Recent developments in higher education reveal that this dysfunction is not confined to basic learning. As of October 2025, the University of Nairobi (UoN) directed lecturers to resume work following a prolonged strike, acting on a court order that temporarily suspended the industrial action and mandated conciliation. The strike, spearheaded by academic unions including UASU, KUSU, and KUDHEIHA, centered on the government’s alleged failure to pay KSh 7.9 billion owed under the 2021–2025 Collective Bargaining Agreement — a claim contested by the Ministry of Education, which maintains that several payment tranches have already been released. The unions, however, insist that discrepancies persist and have demanded documentary proof such as payslips and audited records. This confrontation underscores a grim pattern: collective agreements, even when legally binding, are routinely undermined by bureaucratic opacity and political deflection. From teachers denied promotions to lecturers forced back to class under court order, the system thrives on compulsion rather than collaboration. When dialogue collapses into litigation and contractual rights depend on judicial enforcement rather than institutional integrity, it becomes clear that Kenya’s education crisis is no longer about money — it’s about the state’s eroding credibility. The country’s future is being taught by a workforce losing faith not just in their employer, but in the very promise of public service.
References:
Citizen Digital UoN directs lecturers to resume work on Monday amid ongoing strike
The Standard The Sh7.9 billion stalling university lecturers strike talks
Daily Nation Lecturers accuse SRC, universities of delay tactics over pay arrears
KTN News Kenya KUPPET demands promotion of over 130,000 teachers working under same job groups for many years.
The Court of Appeal’s recent intervention in the ongoing university funding dispute in Kenya has further complicated an already volatile situation. On March 26, 2025, the appellate court suspended the High Court’s ruling that had previously declared the Variable Scholarship Loan Funding (VSLF) model unconstitutional. This decision temporarily reinstated the controversial funding framework, allowing the government to resume its implementation while the appeal is heard. The suspension was granted based on arguments from the Higher Education Loans Board (HELB) and the Universities Fund (UF), both of which warned that halting the VSLF model would cripple their ability to allocate funds, potentially leading to financial instability and even the closure of multiple institutions. Former HELB Acting CEO Mary Muchoki emphasized in an affidavit that the High Court’s ruling could result in the indefinite closure of universities, underscoring the gravity of the situation. Similarly, former Universities Fund CEO Geoffrey Monari defended the VSLF model as a more equitable and cost-effective funding mechanism, cautioning that the previous decision could trigger a crisis in university financing. By suspending the High Court’s ruling, the Court of Appeal sought to balance the urgent need to sustain university funding with the concerns raised regarding the legality and fairness of the model. However, this move introduces another layer of uncertainty, as universities, students, and policymakers must now navigate an unpredictable legal landscape while awaiting a final resolution.

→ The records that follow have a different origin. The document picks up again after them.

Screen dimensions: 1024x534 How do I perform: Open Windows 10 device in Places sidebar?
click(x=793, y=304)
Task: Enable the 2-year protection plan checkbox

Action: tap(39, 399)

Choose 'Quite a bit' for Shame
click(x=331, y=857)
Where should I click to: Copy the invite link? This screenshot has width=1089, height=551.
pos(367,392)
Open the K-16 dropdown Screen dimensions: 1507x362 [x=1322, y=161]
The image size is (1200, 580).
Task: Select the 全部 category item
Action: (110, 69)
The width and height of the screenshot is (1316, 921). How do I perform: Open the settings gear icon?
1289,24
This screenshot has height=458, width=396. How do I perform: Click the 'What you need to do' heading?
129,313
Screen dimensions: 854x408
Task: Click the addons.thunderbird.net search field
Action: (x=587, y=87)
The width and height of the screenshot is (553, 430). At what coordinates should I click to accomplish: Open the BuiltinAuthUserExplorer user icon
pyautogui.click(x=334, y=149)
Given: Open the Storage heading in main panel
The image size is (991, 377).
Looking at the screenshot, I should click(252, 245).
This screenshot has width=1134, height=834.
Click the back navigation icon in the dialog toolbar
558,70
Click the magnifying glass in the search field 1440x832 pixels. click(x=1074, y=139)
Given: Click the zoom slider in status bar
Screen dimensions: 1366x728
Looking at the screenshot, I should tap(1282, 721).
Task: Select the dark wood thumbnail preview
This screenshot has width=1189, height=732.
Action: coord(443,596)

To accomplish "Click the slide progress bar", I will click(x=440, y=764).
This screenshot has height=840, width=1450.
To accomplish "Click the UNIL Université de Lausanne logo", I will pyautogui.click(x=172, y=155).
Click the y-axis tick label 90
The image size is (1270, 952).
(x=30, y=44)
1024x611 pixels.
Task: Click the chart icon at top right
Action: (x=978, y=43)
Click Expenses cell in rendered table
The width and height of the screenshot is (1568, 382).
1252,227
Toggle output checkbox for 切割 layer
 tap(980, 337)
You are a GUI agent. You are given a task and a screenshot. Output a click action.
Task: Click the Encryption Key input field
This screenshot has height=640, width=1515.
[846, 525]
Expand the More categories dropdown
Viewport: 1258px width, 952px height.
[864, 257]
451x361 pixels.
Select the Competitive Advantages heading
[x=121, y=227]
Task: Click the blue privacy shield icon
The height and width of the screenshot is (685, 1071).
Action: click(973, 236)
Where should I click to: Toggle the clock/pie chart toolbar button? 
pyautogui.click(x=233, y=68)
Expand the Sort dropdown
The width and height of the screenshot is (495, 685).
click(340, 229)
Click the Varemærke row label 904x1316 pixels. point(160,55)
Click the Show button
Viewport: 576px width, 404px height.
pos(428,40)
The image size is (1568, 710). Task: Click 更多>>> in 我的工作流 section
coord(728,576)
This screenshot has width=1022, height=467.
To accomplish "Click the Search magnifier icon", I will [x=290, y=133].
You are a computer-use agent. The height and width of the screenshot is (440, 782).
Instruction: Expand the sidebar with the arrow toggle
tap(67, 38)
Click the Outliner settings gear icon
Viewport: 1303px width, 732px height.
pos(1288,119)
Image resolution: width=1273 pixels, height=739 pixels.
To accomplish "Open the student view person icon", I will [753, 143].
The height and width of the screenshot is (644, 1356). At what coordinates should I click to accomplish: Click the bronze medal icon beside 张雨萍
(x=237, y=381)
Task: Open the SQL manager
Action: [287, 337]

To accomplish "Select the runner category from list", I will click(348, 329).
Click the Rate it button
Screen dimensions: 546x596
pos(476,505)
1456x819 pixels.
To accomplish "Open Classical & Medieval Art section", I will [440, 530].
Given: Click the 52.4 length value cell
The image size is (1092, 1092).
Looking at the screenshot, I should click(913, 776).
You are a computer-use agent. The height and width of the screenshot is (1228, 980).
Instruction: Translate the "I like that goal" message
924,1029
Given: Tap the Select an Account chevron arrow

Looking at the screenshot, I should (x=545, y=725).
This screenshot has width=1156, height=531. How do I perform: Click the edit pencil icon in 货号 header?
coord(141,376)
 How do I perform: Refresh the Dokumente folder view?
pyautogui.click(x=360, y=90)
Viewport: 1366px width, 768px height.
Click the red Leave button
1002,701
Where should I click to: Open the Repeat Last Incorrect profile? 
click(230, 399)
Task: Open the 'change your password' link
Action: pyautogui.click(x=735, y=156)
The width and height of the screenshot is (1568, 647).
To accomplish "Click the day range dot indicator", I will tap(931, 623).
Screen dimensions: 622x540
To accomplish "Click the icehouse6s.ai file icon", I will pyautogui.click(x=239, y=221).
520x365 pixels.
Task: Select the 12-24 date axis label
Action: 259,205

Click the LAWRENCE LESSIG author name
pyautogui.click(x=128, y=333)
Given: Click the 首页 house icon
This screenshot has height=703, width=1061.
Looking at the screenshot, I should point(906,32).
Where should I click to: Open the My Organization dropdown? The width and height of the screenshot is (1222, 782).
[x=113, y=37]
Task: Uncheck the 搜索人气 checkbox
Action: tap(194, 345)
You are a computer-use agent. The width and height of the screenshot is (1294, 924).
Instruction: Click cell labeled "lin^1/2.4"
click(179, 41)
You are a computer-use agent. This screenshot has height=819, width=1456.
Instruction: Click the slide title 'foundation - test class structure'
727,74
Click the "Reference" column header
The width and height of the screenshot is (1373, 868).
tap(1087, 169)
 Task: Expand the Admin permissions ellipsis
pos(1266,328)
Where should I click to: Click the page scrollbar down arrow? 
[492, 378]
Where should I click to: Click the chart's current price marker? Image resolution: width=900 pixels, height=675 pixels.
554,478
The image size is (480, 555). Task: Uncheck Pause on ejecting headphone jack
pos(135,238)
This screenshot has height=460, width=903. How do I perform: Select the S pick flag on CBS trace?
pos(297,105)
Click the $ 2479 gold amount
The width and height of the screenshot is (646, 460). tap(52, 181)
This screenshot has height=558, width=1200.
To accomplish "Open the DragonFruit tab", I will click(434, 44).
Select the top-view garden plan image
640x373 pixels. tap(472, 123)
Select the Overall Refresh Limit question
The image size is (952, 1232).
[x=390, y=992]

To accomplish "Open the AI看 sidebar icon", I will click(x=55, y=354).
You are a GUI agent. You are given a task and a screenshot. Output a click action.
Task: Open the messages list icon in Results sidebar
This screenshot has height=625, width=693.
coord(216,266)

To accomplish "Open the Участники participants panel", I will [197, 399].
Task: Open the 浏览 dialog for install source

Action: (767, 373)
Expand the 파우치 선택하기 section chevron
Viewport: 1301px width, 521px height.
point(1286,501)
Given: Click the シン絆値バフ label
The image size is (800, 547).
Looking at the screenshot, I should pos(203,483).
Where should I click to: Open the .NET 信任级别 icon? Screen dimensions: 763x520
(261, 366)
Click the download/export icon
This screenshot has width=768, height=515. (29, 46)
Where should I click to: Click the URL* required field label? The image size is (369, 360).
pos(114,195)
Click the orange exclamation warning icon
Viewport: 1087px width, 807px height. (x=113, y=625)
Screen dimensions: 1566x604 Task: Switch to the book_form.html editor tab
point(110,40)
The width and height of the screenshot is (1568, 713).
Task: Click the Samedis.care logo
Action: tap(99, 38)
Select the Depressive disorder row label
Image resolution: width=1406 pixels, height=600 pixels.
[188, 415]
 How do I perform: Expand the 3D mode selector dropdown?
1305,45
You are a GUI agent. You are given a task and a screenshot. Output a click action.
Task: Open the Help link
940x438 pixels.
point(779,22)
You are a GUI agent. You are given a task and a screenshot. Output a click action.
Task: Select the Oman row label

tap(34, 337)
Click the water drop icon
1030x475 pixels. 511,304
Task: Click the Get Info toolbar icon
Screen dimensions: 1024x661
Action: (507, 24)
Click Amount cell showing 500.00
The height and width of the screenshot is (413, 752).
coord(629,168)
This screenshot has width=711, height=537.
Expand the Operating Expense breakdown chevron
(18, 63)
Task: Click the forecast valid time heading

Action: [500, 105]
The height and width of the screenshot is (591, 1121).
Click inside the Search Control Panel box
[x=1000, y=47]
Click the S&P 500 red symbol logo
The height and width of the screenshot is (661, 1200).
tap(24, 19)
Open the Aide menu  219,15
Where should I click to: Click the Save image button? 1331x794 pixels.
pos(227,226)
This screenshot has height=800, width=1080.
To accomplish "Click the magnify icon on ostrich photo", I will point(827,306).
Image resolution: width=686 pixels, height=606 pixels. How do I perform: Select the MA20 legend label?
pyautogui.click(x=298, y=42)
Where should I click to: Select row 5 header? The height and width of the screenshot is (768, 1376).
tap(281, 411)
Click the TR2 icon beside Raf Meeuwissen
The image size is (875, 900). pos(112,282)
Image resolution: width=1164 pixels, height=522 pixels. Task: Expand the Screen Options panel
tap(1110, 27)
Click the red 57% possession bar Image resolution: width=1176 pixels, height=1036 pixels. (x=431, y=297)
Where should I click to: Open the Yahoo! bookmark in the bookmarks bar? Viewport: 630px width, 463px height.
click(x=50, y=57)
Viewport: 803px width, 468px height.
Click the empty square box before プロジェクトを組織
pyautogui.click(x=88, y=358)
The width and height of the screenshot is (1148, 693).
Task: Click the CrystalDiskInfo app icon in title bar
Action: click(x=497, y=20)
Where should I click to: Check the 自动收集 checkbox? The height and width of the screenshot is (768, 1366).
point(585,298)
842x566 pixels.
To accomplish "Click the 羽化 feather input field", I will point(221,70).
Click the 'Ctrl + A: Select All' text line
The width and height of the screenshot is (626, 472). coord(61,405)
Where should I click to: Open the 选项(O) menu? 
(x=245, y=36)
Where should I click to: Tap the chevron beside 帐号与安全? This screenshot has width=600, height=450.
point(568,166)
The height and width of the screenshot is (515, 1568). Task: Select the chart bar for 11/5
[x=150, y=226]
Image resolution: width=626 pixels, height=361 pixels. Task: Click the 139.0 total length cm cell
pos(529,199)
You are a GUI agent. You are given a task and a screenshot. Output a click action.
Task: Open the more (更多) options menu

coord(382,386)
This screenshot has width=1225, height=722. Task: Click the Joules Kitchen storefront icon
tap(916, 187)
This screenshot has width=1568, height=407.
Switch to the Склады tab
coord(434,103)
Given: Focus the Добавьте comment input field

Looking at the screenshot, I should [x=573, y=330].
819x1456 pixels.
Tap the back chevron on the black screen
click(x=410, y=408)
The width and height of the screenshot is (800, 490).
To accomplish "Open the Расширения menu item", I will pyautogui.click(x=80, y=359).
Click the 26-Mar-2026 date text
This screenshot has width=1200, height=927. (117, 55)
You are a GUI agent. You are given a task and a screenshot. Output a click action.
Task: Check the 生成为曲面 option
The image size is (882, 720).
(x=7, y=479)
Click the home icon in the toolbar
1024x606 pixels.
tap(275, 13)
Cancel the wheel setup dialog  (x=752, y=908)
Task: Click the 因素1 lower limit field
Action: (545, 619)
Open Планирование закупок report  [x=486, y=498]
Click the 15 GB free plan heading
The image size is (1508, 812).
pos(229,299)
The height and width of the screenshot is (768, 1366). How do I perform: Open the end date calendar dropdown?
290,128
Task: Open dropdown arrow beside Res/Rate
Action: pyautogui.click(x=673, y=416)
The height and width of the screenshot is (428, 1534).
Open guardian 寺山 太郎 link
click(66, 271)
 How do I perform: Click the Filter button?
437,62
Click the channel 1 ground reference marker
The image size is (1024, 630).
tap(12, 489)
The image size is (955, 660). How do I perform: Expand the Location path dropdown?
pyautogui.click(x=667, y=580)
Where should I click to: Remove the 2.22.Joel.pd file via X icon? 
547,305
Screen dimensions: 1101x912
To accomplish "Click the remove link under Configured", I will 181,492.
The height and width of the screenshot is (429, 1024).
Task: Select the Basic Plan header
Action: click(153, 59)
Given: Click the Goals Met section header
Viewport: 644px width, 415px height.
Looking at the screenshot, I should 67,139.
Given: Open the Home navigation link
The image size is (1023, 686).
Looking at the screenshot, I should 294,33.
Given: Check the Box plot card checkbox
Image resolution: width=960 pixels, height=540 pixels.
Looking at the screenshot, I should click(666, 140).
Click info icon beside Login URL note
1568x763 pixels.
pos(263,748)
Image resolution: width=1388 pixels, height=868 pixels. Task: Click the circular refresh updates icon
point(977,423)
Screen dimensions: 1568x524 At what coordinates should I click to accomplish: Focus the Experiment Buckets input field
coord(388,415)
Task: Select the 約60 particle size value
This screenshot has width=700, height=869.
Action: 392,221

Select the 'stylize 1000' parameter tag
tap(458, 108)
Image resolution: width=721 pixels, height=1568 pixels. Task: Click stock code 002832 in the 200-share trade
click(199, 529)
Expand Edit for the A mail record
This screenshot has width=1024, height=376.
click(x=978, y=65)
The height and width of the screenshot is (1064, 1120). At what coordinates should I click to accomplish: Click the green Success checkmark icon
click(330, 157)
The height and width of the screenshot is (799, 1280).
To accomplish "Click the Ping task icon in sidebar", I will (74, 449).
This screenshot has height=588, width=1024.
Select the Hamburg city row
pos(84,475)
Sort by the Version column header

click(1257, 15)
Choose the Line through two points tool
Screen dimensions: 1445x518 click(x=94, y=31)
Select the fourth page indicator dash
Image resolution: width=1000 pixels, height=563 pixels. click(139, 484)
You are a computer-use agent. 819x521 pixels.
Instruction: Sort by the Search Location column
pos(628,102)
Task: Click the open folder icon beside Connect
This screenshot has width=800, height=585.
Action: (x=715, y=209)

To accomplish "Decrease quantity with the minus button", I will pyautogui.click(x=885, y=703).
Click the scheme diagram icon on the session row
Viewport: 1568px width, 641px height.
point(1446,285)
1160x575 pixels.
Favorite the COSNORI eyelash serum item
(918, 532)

A Report by KTN News Kenya
To mitigate the immediate fallout and provide transparency, the Court of Appeal issued several directives aimed at ensuring that students, universities, and other stakeholders remain informed about the potential implications of the ongoing legal battle. The court instructed the Attorney General, HELB, and the Kenya Universities and Colleges Central Placement Service (KUCCPS) to disseminate detailed information about the VSLF model to all relevant parties within 14 days. This included clear communication to current beneficiaries and prospective applicants that the funding framework could still be subject to further changes. Additionally, the appellate court mandated the establishment of an appeals mechanism within the same timeframe, allowing students dissatisfied with their funding allocations or categorization to seek redress. These directives were an attempt to address the concerns raised by the High Court regarding the lack of transparency and due process in the implementation of the VSLF model. Nonetheless, the broader financial challenges facing Kenyan universities persist, as public institutions continue to struggle with substantial funding deficits while private universities remain burdened by unpaid government sponsorship funds. Although the temporary reinstatement of the VSLF model might alleviate some immediate financial pressures, the long-term sustainability of higher education funding in Kenya remains a pressing issue that requires a more comprehensive and permanent solution. The shift towards increased household contributions under the VSLF model raises additional concerns about affordability, particularly for students from low-income backgrounds, who now face the prospect of significant debt accumulation through student loans.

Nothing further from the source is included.